The Pros and Cons of Investing in Value Stocks
  • Pros. High profits: A great profit can be made by investing in values. ...
  • Low Risks, High Reward. If a value stock is properly appraised, its risk/reward ratio is advantageous. ...
  • Cool Approach. ...
  • The Power of Compounding. ...
  • Cons. ...
  • Patience. ...
  • The Pitfalls of Waiting. ...
  • Rowing Against the Stream.
Jul 31, 2023

How risky is value investing? ›

Value stocks are considered relatively less risky compared to growth stocks. They are typically more stable and have lower volatility. The potential for capital appreciation may be moderate, but they often offer steady income through dividends.

Is value investing bottom up? ›

First, value investing is a bottom-up strategy entailing the identification of specific undervalued investment opportunities.

How do value investors make money? ›

All it takes to make money with a value stock is for enough other investors to realize there's a mismatch between the stock's current price and what it's actually worth. Once that happens, the share price should go up to reflect the higher intrinsic value. Then those who bought in at a discount will get their profit.

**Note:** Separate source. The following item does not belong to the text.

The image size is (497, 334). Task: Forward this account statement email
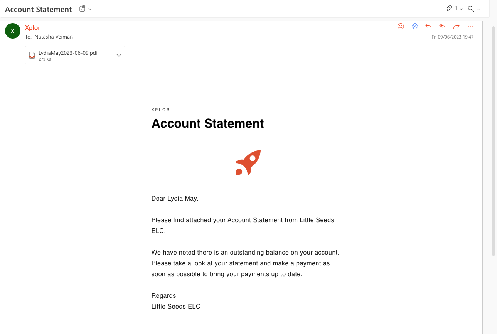[456, 26]
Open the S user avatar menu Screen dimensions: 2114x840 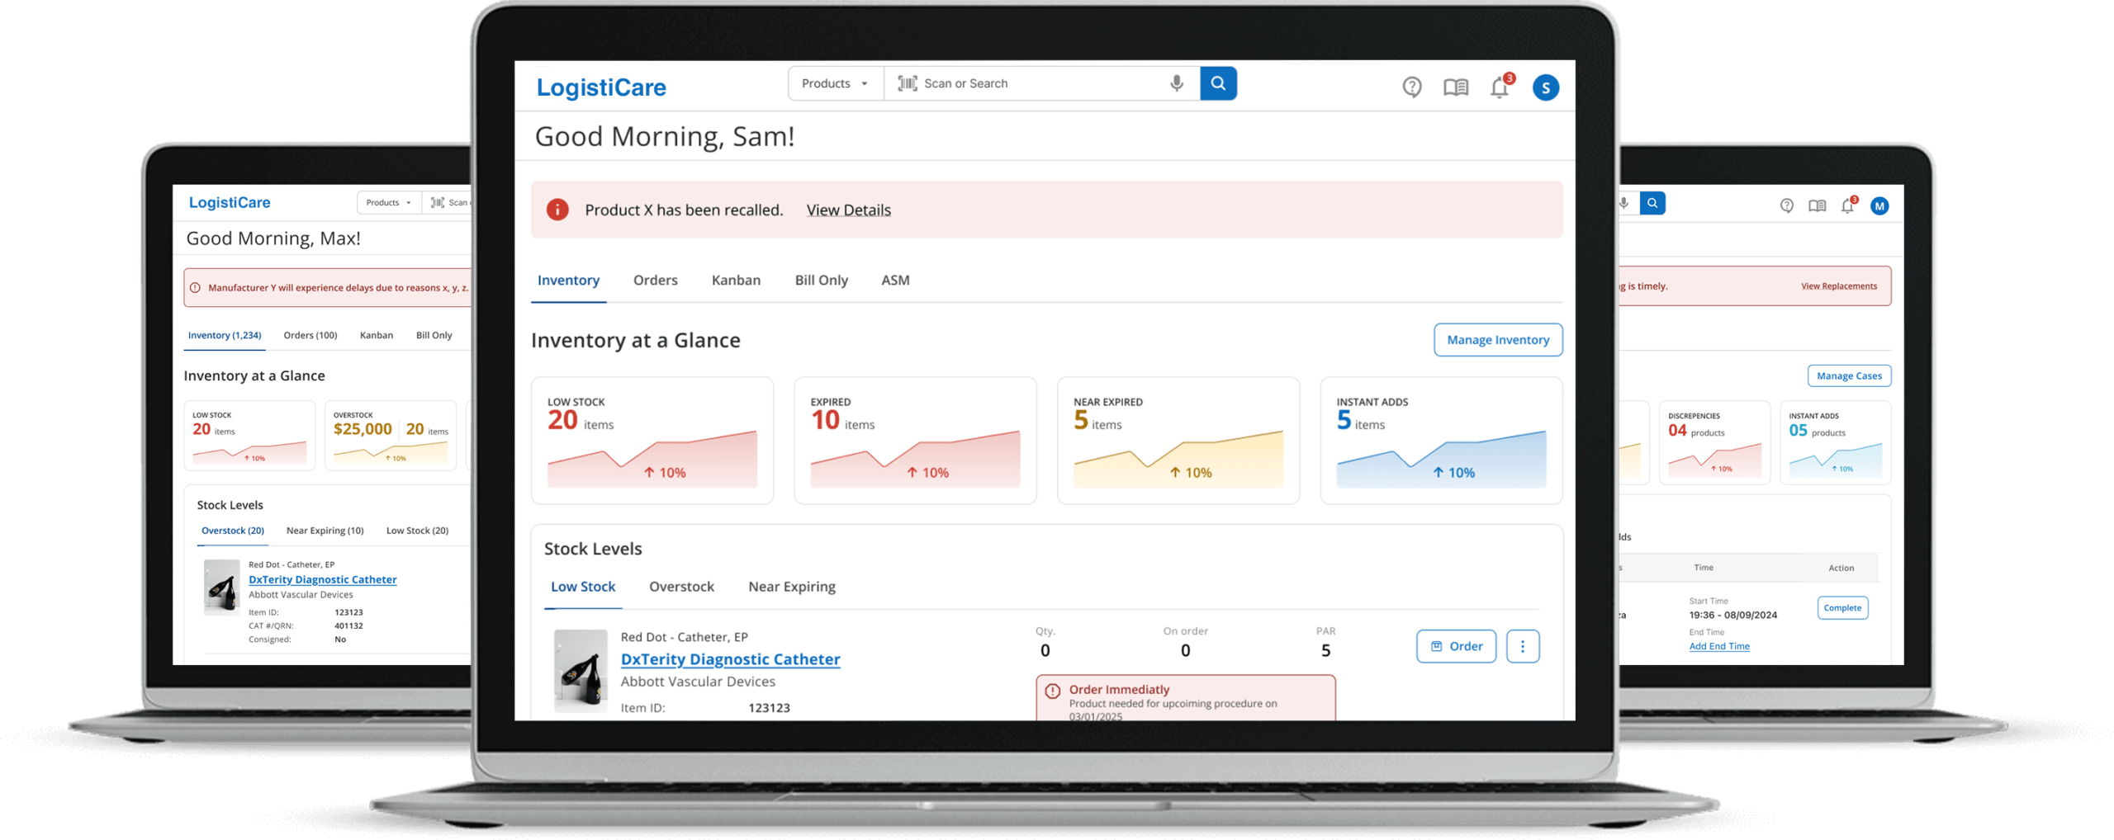[x=1545, y=87]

Which stocks are currently undervalued? ›

Undervalued stocks
S.No.NameCMP Rs.
1.Reliance Home4.37
2.Cons. Finvest252.80
3.Andhra Paper536.80
4.Shreyans Inds.254.00
6 more rows

What is the 50% rule in investing? ›

The 50% rule in real estate says that investors should expect a property's operating expenses to be roughly 50% of its gross income. This is useful for estimating potential cash flow from a rental property, but it's not always foolproof.

What is considered a wealthy investor? ›

Nationwide, Americans told Bankrate they'd need to make at least $233,000 per year, on average, to feel financially secure — which the company considered different from feeling financially free.

What is the 70% rule investing? ›

Basically, the rule says real estate investors should pay no more than 70% of a property's after-repair value (ARV) minus the cost of the repairs necessary to renovate the home. The ARV of a property is the amount a home could sell for after flippers renovate it.

Will growth or value outperform in 2024? ›

We expect lackluster global earnings growth with downside for equities from current levels.” Against this backdrop, value stocks have a strong chance of outperforming their growth counterparts in 2024.

Does Warren Buffett do value investing? ›

Key Takeaways. Warren Buffett is one of the wealthiest people in the world, amassing his fortune through a successful investment strategy. Buffett follows the Benjamin Graham school of value investing which looks for securities with prices that are unjustifiably low based on their intrinsic worth.

Do value stocks outperform in recession? ›

For example, value stocks tend to outperform during bear markets and economic recessions, while growth stocks tend to excel during bull markets or periods of economic expansion. This factor should, therefore, be taken into account by shorter-term investors or those seeking to time the markets.

Top Articles
Latest Posts
Article information

Author: Kimberely Baumbach CPA

Last Updated:

Views: 5767

Rating: 4 / 5 (61 voted)

Reviews: 92% of readers found this page helpful

Author information

Name: Kimberely Baumbach CPA

Birthday: 1996-01-14

Address: 8381 Boyce Course, Imeldachester, ND 74681

Phone: +3571286597580

Job: Product Banking Analyst

Hobby: Cosplaying, Inline skating, Amateur radio, Baton twirling, Mountaineering, Flying, Archery

Introduction: My name is Kimberely Baumbach CPA, I am a gorgeous, bright, charming, encouraging, zealous, lively, good person who loves writing and wants to share my knowledge and understanding with you.